Google researchers published a paper that at once fills my heart with hopeful joy and eternal sadness. Joy because people care and are investing resources into developing intelligent systems. Sadness because of how poorly such systems perform 40+ years after the release of Kubrick’s 2001: A Space Odyssey.
The authors of the paper put together a large neural network that ran on a thousand 16-core machines for three days “learning” from a dataset of 10 million 200×200 pixel images.
The task is to train a face detector without ground truth (labeling images as containing a face or not). This task is absurdly difficult and I would even say just plain absurd. It’s like trying to teach a child algebra by giving him addition problems, but not ever telling him how to do addition or what the right answer is. It’s a fascinating and brave question to ask, because of how counter-intuitive it is.
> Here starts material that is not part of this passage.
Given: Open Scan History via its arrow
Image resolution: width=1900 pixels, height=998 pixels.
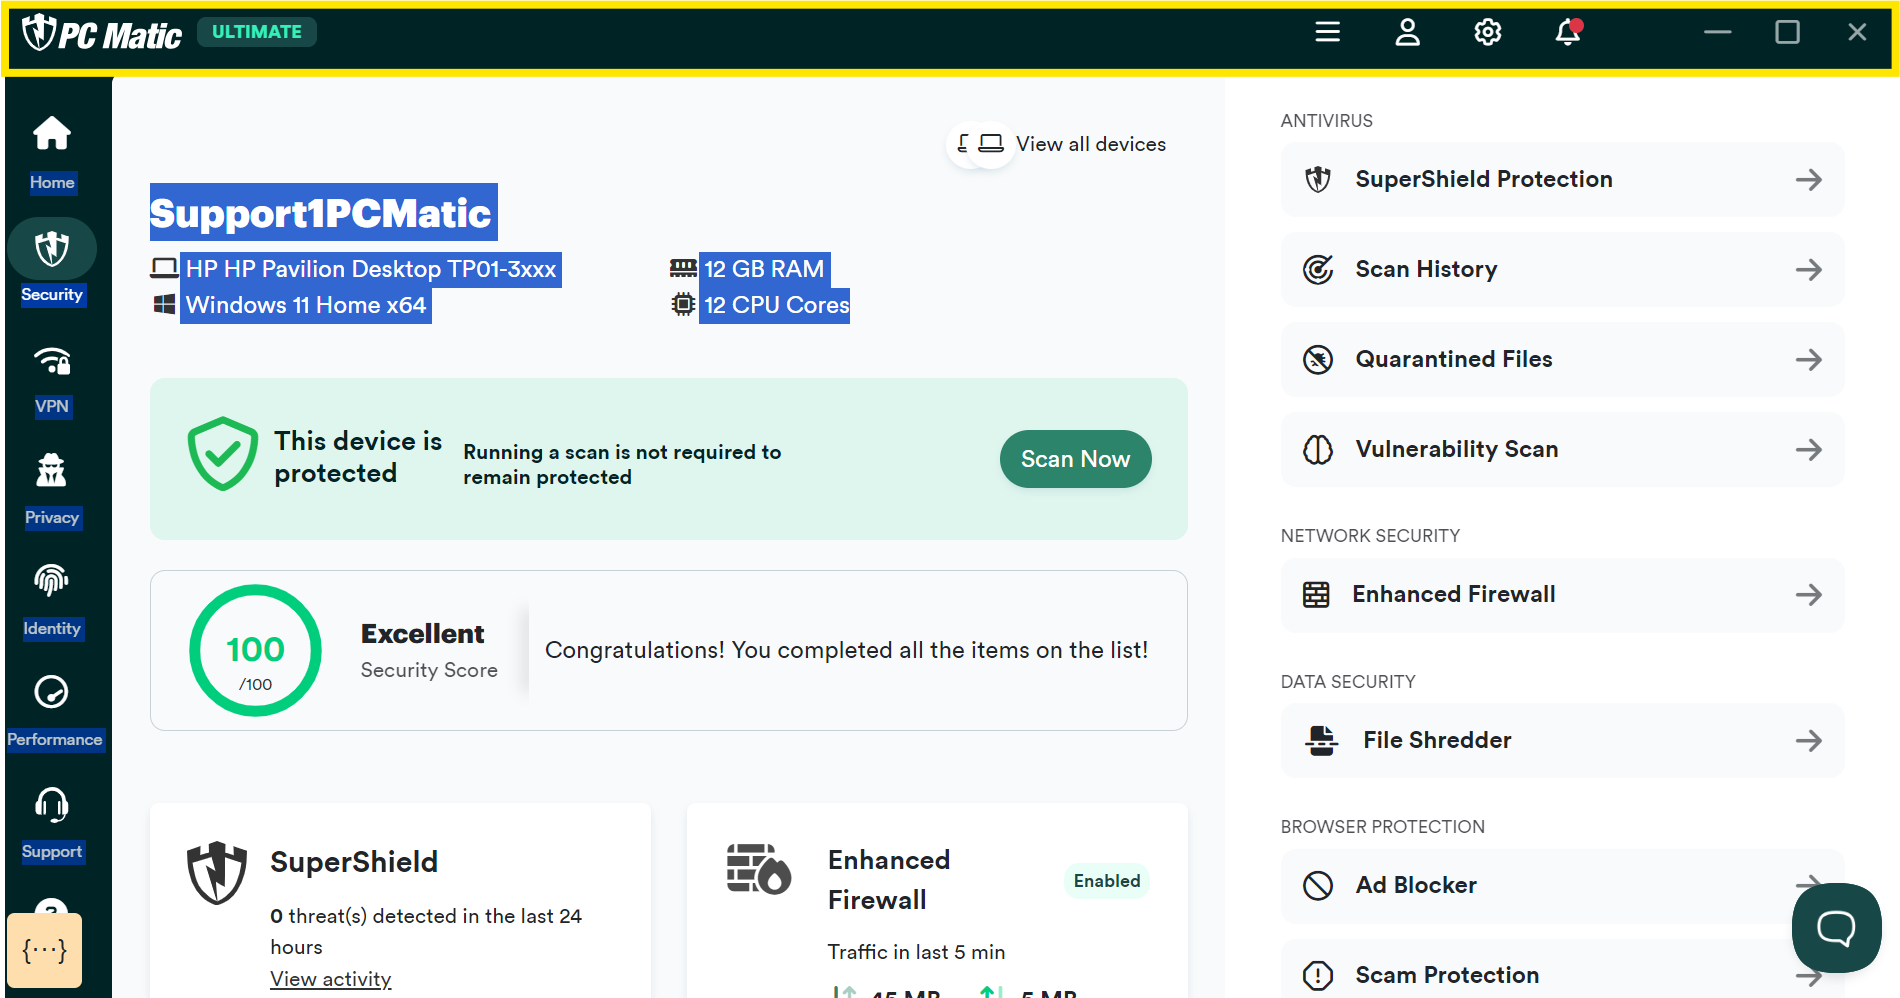Looking at the screenshot, I should coord(1808,270).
Not surprisingly, the “breakthrough” that the paper touts is a 15.8% accuracy of classifying the objects in one of 20,000 categories. This is apparently a good improvement over the previous state of the art. My question is, in what universe is 15.8% deserving of a New York Times article? Granted it does exceed the approval rating of Congress, but that’s about it.
I don’t mean to be so dismissive. This is an excellent paper that scratches at the surface of an immense mystery: the gap between the most powerful supercomputer and the most primitive human brain? What’s even more exciting is that Google is funding this research and even more importantly putting its immense computational resources behind it.